[About this exercise]
Lines holding the string "field" are the ones to copy; find them all in the data.

[Excerpted data]
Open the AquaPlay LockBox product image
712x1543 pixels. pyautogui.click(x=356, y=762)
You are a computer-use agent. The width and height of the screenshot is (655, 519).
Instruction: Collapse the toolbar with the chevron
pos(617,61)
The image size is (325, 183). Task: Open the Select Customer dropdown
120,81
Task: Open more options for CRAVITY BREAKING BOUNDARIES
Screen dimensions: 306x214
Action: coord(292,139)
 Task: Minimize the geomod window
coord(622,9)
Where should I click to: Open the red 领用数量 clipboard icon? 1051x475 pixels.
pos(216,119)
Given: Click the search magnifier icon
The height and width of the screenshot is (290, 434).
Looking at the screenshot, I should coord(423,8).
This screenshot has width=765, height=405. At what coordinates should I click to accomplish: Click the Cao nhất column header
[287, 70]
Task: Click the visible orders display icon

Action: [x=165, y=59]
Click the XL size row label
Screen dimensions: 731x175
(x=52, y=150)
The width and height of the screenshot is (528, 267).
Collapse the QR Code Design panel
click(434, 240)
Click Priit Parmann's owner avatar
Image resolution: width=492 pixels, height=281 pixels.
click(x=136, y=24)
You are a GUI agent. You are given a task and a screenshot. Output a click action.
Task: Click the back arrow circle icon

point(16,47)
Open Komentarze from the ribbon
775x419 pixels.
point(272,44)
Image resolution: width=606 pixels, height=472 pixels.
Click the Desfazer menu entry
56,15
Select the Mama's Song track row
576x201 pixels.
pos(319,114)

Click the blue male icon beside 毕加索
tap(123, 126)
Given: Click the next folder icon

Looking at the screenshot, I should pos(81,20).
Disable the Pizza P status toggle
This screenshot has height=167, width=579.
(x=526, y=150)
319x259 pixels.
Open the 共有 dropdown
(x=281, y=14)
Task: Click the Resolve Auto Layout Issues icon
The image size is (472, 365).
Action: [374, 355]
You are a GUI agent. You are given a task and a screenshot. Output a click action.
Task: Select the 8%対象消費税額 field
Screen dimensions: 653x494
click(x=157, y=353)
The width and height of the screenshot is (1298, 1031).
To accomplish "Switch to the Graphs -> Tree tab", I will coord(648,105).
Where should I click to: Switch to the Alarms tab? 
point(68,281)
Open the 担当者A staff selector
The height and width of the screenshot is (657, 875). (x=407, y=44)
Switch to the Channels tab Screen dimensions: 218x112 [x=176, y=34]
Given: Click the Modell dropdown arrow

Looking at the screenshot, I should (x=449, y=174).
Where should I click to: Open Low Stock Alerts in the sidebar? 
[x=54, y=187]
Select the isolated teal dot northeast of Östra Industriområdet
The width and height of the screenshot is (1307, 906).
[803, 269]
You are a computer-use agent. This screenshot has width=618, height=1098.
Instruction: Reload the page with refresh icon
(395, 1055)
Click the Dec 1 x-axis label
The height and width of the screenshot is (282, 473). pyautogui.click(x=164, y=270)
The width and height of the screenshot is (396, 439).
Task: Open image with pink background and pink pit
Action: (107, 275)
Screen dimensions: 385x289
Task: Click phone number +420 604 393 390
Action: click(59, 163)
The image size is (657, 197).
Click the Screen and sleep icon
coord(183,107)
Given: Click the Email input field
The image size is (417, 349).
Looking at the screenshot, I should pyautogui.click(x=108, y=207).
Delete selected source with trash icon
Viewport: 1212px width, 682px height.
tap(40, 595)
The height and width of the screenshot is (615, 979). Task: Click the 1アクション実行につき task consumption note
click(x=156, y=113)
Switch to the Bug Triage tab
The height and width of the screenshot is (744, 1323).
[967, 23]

[Answer to this task]
Task: Select the 8%対象消費税額 field
Given: Click the Email input field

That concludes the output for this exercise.